While stock markets can always rebound and move higher, it appears that spiking coronavirus cases, very high valuations and maybe some profit taking at the end of the quarter have ended the bear market rally. If the related hospitalizations and deaths from Covid-19 start an upward trajectory, it will be difficult for the markets to rally.

The Dow fell 730 points or 2.8% on Friday to close just above 25,000 at 25,015. Since its recent high of 27,572 on June 8, it has fallen 2,557 points or 9.3%.

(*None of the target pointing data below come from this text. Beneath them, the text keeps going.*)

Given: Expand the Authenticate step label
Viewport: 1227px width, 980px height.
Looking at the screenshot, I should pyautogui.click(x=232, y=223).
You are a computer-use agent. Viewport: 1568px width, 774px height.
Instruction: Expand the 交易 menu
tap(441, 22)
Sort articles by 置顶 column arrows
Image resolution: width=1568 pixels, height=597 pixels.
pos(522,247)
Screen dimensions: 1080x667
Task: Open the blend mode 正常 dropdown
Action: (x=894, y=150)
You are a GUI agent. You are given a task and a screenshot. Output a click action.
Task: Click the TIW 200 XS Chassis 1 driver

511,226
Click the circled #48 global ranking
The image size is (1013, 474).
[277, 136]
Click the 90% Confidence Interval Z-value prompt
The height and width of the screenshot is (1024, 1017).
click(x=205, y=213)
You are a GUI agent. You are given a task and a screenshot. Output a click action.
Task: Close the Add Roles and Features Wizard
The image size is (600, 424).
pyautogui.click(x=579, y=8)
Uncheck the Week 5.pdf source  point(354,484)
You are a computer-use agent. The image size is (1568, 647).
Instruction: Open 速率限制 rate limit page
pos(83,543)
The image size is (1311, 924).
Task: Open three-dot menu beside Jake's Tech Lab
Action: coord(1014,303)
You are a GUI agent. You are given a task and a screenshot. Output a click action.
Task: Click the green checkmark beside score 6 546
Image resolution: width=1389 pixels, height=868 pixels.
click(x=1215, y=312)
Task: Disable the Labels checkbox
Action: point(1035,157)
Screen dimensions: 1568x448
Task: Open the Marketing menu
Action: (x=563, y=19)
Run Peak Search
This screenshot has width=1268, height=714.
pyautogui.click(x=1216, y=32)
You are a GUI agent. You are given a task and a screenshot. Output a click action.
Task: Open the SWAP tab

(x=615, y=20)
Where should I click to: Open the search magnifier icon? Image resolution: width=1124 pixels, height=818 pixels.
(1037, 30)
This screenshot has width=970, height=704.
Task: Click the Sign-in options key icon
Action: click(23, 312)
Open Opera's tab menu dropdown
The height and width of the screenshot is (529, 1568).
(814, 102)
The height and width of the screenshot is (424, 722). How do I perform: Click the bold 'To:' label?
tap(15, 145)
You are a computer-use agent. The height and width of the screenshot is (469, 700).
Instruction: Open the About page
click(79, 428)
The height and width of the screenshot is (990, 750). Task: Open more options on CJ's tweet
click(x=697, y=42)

The S&P 500 dropped almost 75 points or 2.4% on Friday to close at 3,009. It has declined 223 points from 3,232 or 6.9% since June 8.

The NASDAQ
NDAQ
has been the best performer and kept the S&P 500 from falling even further. While it fell 260 points on Friday, or 2.6%, it is only down 374 points or 3.7% since its recent high of 10,131 on June 23.

Coronavirus cases spiking in Arizona, Florida and Texas

Since early to mid-June coronavirus cases on a seven-day moving average have increased 300% to 400% in Arizona, Florida and Texas. Florida and Texas are re-implementing some restrictions to control the virus, such as only allowing bars to have delivery or take-out and restaurants to be at 50% capacity. Apple
AAPL
has also announced that it will close 32 of its stores in five states (Arizona, Florida, North and South Carolina and Texas).

Throughout the United States only four states per CovidActNow.org show that they are on track to contain the coronavirus. When you drill down on an individual state you can see various data such as its infection rate, positive test rate and percentage of ICU rooms being used.

Valuations are extended

From the time the stock markets hit their March lows, the forward 12-month PE ratio for the S&P 500 almost doubled from 13x to a recent 23x. This was due to a combination of the Index’s moving higher and earnings forecasts being slashed.

At the beginning of the year the S&P 500 companies were projected to earn almost $200 ($196.57 to be exact) by FactSet. This has now fallen to $163.45 and there is still a year and a half to go. This has the Index trading at an 18.4x PE multiple vs. 16.4x at the beginning of the year when the outlook was much better. While earnings may rebound from the current estimate, there is also a strong likelihood that they could continue to drop.

Chart shows the rally is over

Jim Cramer on CNBC sometimes highlights a chart from the Fibonacci Queen, Carolyn Boroden. She uses the 5-day (blue line) and 13-day (red line) exponential moving averages to show upward and downward trends in the markets. When the lines cross it tends to show that the market has bottomed or topped and could reverse direction. Note that while this chart shows a discernable pattern, no chart is perfect for investing.

When the 5-day is above the 13-day the market is moving higher and tends to stay in that trend until the lines cross. The most recent occurrence started right around April 1 but ended this week.

The same goes for the downside. When the 5-day is below the 13-day the market tends to decline. The 5-day flirted moving below the 13-day around June 15 and finally did this week. With Friday’s almost 75 point drop in the S&P 500 it is now decisively below the 13-day. Unless the markets rebound in the two days the gap will persist and probably widen.

Also note in the far right portion of the graph that starting on Tuesday, June 16, the Index climbed up to 3,153 to 3,155 on three different days and pulled back each time. Multiple failures to break above it is another negative signal for the market.